**Données fournies:**
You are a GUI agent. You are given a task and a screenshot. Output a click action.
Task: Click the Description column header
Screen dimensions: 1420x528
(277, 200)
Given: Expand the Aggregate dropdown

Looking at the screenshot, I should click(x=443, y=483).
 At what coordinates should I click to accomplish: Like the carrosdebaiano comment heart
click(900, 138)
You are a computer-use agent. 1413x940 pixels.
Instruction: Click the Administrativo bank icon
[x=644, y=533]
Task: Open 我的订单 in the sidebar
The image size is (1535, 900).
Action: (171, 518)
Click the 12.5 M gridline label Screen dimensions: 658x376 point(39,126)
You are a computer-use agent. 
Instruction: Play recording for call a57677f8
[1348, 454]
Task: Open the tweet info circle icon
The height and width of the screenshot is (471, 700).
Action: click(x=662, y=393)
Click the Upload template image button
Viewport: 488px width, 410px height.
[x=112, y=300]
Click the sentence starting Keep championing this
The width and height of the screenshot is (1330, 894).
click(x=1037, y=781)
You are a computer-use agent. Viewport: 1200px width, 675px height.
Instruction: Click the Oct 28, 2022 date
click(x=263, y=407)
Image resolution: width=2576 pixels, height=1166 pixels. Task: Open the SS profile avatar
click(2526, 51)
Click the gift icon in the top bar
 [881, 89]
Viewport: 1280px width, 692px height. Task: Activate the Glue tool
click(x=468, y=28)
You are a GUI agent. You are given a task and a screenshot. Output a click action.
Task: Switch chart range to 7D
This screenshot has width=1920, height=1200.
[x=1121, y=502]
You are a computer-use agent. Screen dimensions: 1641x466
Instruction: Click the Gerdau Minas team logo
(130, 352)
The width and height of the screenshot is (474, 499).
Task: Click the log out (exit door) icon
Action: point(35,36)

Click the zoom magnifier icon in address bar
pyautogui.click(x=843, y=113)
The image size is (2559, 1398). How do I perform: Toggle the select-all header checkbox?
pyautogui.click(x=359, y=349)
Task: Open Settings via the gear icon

**La consigne:**
Recopiez toutes les données ci-dessus à l'identique, de la première ligne à la dernière.

**Résultat obtenu:**
You are a GUI agent. You are given a task and a screenshot. Output a click action.
Task: Click the Description column header
Screen dimensions: 1420x528
(277, 200)
Given: Expand the Aggregate dropdown

Looking at the screenshot, I should click(x=443, y=483).
 At what coordinates should I click to accomplish: Like the carrosdebaiano comment heart
click(900, 138)
You are a computer-use agent. 1413x940 pixels.
Instruction: Click the Administrativo bank icon
[x=644, y=533]
Task: Open 我的订单 in the sidebar
The image size is (1535, 900).
Action: (171, 518)
Click the 12.5 M gridline label Screen dimensions: 658x376 point(39,126)
You are a computer-use agent. 
Instruction: Play recording for call a57677f8
[1348, 454]
Task: Open the tweet info circle icon
The height and width of the screenshot is (471, 700).
Action: click(x=662, y=393)
Click the Upload template image button
Viewport: 488px width, 410px height.
[x=112, y=300]
Click the sentence starting Keep championing this
The width and height of the screenshot is (1330, 894).
click(x=1037, y=781)
You are a computer-use agent. Viewport: 1200px width, 675px height.
Instruction: Click the Oct 28, 2022 date
click(x=263, y=407)
Image resolution: width=2576 pixels, height=1166 pixels. Task: Open the SS profile avatar
click(2526, 51)
Click the gift icon in the top bar
 [881, 89]
Viewport: 1280px width, 692px height. Task: Activate the Glue tool
click(x=468, y=28)
You are a GUI agent. You are given a task and a screenshot. Output a click action.
Task: Switch chart range to 7D
This screenshot has width=1920, height=1200.
[x=1121, y=502]
You are a computer-use agent. Screen dimensions: 1641x466
Instruction: Click the Gerdau Minas team logo
(130, 352)
The width and height of the screenshot is (474, 499).
Task: Click the log out (exit door) icon
Action: point(35,36)

Click the zoom magnifier icon in address bar
pyautogui.click(x=843, y=113)
The image size is (2559, 1398). How do I perform: Toggle the select-all header checkbox?
pyautogui.click(x=359, y=349)
Task: Open Settings via the gear icon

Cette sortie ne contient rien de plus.